“A little jam and a biscuit.”

Archibald Lyndsay lit a pipe and lay upon his back on the meager grasses, with hands clasped behind his head. His eyes wandered from the clouds overhead to Rose, and thence to wood or stream.

“The court has dined, M. A.,” she said. “What now?”

“I am afraid,” he returned, “it is too late for you to sketch in colors the trees, or even a bit of them. I wanted to get your notion of the tints; but look at this—I am not quite sure I myself see colors at their true values. There is no standard in which to try our sense of color. I am sure some men see a tint bright, and some see it darker, and then some artists are sensational in their statement of colors on canvas.”

“I should like to try.”

“We are a little too late; but the sun is back of us yet. That is essential. Now, keep in shadow, and tell me the color of those sun-lit myriads of dead pine and fir and spruce and poplar.”

“How they shine!”

“Yes; they are very hard, and polished by storm and sun.
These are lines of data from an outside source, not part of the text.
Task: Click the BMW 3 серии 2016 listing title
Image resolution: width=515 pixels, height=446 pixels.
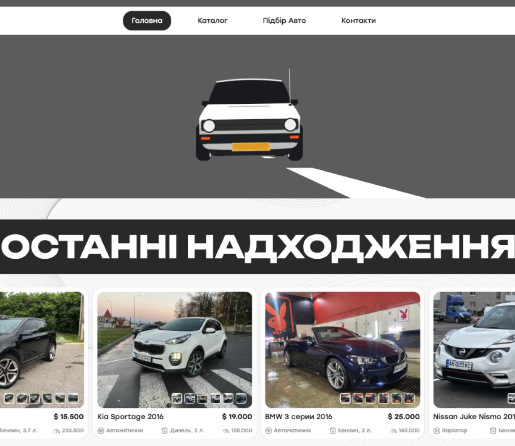Action: [299, 417]
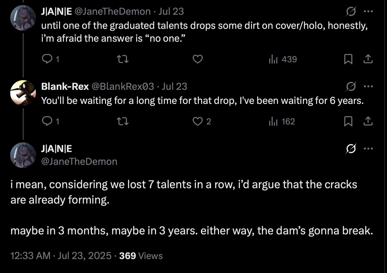Bookmark JANE's first tweet
This screenshot has width=387, height=273.
tap(348, 59)
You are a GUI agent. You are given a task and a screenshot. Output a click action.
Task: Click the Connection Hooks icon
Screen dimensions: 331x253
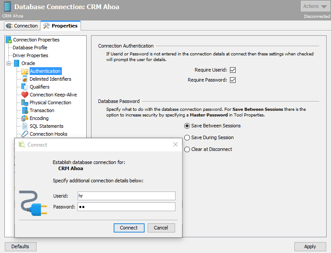25,134
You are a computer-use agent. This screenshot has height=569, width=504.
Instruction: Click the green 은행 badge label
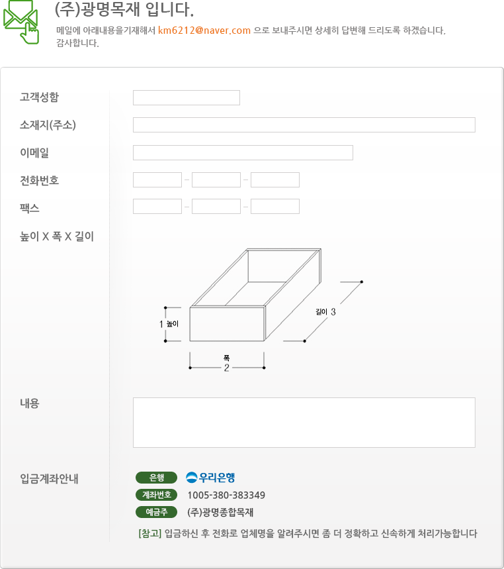157,478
They are about a hundred yards distant. Near by they are silvery-gray. At their feet is a mass of young birch and beech, and feathered ferns below, along the margin.”

“They are purple,—clear, distinct purple,” said Rose. “Of course, they are purple.”

“Yes. Now look at the river.” All between the two observers and the trees was a swift flow of hastening water, faintly fretted all over by the underlying brown and gray and white stones of the bottom,—a tremulous brown mirror.